The ministry said the Turkish policy was "outrageous", holding Ankara responsible for the Syrian crisis.
"Syria condemns and rejects this outrageous behaviour by the Turkish government and its accomplices for being responsible for the crisis and for the shedding of Syrian blood by supporting terrorist organisations like the Islamic State (IS) militant group and the Al Qaeda-linked Nusra Front," it said.
The statement came about an hour after reports surfaced about the entry of the first batch of Peshmerga fighters into the Syria's predominantly Kurdish city of Kobane, also known as Ayn al-Arab. Their entry into the city happened just a day after Turkey allowed Syrian rebels on its territories to cross into Kobane to fight alongside the Kurds.

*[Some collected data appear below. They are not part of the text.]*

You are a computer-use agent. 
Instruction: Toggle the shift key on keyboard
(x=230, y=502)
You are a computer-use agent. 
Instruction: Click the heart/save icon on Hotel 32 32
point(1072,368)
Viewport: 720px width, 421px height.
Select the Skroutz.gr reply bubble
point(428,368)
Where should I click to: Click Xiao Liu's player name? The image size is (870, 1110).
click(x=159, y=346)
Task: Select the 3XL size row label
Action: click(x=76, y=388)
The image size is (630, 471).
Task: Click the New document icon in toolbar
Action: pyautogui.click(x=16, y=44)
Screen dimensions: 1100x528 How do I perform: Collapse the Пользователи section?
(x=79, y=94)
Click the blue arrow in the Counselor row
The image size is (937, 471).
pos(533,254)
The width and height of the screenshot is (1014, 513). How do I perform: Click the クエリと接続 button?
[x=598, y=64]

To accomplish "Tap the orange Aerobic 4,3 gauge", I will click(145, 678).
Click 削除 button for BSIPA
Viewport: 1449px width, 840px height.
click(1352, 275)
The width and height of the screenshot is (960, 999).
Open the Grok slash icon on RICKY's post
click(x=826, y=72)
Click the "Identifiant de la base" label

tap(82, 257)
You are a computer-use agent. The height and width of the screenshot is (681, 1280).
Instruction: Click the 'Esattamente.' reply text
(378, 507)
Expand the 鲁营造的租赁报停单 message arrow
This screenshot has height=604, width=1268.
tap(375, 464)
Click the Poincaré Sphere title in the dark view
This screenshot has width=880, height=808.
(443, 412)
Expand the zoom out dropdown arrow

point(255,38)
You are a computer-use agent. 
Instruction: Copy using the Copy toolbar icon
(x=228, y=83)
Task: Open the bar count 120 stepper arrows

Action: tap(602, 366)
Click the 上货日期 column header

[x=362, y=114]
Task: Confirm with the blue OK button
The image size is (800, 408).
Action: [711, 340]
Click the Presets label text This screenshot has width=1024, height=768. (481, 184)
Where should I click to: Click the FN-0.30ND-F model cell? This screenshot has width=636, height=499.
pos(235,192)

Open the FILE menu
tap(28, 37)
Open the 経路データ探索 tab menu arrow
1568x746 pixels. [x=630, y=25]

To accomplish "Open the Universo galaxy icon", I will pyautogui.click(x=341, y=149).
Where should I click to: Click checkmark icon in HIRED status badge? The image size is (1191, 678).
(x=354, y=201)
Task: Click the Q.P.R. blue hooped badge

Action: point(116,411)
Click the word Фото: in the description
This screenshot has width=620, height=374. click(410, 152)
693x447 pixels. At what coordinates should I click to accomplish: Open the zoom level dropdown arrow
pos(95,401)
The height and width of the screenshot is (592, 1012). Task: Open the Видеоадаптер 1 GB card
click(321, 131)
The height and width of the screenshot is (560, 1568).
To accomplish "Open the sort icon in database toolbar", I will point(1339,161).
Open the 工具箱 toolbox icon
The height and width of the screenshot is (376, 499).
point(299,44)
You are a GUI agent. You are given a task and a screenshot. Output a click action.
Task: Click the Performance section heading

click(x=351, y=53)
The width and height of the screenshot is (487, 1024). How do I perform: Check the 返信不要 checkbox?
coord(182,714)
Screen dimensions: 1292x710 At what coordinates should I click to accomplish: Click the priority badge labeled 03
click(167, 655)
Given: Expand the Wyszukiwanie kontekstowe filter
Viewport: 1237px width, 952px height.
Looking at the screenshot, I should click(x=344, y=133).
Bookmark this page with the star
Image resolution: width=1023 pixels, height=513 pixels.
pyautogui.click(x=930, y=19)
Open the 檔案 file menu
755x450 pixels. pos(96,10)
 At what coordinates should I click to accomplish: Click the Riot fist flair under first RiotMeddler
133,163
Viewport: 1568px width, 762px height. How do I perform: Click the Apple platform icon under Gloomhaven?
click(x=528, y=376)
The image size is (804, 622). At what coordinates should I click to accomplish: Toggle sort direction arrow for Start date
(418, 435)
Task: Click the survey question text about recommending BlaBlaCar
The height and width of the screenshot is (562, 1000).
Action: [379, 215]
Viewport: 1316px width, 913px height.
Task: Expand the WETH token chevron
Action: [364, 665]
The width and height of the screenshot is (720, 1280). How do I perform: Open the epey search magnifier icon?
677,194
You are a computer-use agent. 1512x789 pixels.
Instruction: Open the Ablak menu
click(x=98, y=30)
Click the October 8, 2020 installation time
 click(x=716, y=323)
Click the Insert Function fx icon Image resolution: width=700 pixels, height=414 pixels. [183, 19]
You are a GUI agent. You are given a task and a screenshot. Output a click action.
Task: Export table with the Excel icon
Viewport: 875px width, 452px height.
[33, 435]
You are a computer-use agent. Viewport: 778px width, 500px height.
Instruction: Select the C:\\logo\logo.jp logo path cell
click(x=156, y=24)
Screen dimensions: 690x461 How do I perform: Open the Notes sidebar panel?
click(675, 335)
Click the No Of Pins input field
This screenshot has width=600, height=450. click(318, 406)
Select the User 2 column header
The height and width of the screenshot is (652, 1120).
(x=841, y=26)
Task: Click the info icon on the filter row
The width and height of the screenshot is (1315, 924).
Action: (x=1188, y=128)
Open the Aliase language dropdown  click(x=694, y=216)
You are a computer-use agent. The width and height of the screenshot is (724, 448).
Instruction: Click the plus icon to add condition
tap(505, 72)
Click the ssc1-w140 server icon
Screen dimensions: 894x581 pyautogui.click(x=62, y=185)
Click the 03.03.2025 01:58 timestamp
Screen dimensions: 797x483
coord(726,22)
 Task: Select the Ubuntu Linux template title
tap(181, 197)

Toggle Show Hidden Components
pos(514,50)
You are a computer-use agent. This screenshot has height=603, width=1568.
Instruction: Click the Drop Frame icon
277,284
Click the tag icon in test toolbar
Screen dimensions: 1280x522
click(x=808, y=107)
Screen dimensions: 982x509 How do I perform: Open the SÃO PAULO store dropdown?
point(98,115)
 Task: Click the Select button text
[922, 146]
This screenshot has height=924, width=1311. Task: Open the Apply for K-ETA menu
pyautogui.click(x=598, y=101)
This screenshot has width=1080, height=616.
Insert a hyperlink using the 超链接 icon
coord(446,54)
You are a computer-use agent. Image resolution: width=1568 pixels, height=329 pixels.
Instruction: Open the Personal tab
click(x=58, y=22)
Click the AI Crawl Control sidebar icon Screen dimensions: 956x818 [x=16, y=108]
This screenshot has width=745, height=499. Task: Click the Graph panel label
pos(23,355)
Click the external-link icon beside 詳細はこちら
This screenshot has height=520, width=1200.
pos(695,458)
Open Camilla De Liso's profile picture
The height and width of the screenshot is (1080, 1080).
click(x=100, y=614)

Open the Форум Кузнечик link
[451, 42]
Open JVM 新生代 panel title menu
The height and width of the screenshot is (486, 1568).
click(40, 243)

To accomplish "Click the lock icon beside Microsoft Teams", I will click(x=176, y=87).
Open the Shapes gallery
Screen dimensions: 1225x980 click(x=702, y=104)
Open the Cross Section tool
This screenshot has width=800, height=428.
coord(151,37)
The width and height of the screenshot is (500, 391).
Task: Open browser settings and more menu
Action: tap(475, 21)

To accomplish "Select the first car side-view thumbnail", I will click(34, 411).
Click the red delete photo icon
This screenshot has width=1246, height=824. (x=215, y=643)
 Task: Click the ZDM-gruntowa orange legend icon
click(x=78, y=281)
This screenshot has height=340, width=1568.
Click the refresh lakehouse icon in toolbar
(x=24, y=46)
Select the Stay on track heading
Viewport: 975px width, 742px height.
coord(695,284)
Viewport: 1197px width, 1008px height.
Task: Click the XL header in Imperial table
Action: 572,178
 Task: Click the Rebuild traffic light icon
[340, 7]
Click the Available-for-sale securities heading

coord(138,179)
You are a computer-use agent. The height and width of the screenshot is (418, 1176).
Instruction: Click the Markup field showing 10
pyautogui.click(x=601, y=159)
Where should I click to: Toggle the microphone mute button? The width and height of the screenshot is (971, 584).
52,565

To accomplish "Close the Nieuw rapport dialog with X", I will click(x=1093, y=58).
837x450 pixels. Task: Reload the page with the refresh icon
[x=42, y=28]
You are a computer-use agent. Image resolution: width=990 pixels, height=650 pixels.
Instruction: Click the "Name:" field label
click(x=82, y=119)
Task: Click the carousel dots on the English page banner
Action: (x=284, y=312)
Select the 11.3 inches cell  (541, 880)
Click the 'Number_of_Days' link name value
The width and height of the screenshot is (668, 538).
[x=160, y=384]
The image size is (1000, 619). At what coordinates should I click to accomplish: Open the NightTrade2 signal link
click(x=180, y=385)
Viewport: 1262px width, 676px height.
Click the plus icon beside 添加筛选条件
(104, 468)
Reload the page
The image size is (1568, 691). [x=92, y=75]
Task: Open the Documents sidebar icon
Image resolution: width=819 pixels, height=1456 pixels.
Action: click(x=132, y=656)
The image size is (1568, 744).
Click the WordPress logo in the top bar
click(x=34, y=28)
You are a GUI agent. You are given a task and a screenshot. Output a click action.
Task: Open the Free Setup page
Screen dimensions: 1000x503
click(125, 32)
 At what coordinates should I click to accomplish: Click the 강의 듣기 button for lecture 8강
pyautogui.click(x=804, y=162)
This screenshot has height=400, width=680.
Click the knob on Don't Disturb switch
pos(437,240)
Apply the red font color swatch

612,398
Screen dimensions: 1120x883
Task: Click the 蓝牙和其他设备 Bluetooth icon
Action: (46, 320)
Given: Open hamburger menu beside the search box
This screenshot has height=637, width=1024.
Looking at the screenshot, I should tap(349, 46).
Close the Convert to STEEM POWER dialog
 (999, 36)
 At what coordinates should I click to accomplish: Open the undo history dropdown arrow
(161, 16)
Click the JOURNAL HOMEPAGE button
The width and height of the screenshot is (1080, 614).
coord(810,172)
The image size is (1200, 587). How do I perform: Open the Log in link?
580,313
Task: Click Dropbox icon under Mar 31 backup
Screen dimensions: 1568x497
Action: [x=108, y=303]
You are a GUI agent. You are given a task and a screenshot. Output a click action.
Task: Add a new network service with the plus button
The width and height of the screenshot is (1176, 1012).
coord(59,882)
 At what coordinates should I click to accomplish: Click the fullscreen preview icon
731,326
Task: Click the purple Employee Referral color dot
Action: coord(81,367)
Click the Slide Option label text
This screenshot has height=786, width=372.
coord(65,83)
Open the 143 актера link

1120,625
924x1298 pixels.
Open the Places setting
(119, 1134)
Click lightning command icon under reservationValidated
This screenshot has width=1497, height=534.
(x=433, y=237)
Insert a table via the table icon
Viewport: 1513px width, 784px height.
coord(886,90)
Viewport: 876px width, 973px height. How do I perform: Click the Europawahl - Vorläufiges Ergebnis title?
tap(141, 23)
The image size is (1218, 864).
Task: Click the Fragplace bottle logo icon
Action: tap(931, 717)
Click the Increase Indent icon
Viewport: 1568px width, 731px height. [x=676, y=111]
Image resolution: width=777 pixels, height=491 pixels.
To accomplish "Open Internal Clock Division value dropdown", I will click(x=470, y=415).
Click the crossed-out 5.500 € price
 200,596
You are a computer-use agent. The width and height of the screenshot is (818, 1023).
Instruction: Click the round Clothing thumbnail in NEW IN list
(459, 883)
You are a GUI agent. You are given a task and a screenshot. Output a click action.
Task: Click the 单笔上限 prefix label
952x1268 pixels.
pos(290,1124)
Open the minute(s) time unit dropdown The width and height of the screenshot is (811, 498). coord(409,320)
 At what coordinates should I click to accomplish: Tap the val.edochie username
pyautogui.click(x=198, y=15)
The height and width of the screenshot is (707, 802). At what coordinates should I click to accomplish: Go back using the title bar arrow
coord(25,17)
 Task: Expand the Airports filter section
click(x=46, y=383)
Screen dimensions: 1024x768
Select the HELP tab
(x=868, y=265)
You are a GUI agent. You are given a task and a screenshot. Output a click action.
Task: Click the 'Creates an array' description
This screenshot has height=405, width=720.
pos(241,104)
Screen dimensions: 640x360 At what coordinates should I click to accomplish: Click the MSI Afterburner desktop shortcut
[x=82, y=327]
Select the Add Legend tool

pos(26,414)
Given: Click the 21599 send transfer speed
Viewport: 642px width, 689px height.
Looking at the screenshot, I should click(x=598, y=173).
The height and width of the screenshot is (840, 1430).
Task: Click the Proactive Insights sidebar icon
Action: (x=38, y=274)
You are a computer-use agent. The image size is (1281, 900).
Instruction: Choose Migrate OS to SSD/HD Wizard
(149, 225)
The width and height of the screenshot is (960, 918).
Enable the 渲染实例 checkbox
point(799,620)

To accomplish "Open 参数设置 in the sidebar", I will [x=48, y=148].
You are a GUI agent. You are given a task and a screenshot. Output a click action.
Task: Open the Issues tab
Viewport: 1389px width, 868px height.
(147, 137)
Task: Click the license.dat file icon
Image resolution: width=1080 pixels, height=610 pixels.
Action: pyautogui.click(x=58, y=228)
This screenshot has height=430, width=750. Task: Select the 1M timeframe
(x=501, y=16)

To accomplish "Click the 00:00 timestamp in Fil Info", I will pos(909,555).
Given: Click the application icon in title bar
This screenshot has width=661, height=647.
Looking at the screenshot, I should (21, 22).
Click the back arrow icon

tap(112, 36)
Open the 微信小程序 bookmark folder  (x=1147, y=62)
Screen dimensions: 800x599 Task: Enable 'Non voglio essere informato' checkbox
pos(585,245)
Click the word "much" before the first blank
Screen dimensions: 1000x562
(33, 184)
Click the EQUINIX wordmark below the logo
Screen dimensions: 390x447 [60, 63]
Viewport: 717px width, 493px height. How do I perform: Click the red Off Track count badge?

The Peshmerga forces, sent by the Kurdish regional government in Iraq, will help their Syrian brethren in their fight against the IS extremists.
The IS unleashed its wide-scale offensive against Kobane Sep 15 in a bid to capture the city, which would enable the IS to link its self-declared capital of al-Raqqa with Kobane and stretch its territory to areas bordering Turkey.
The IS has captured more than 300 villages around the city and managed to storm parts of it after forcing over 160,000 people to flee for their lives into neighbouring Turkey.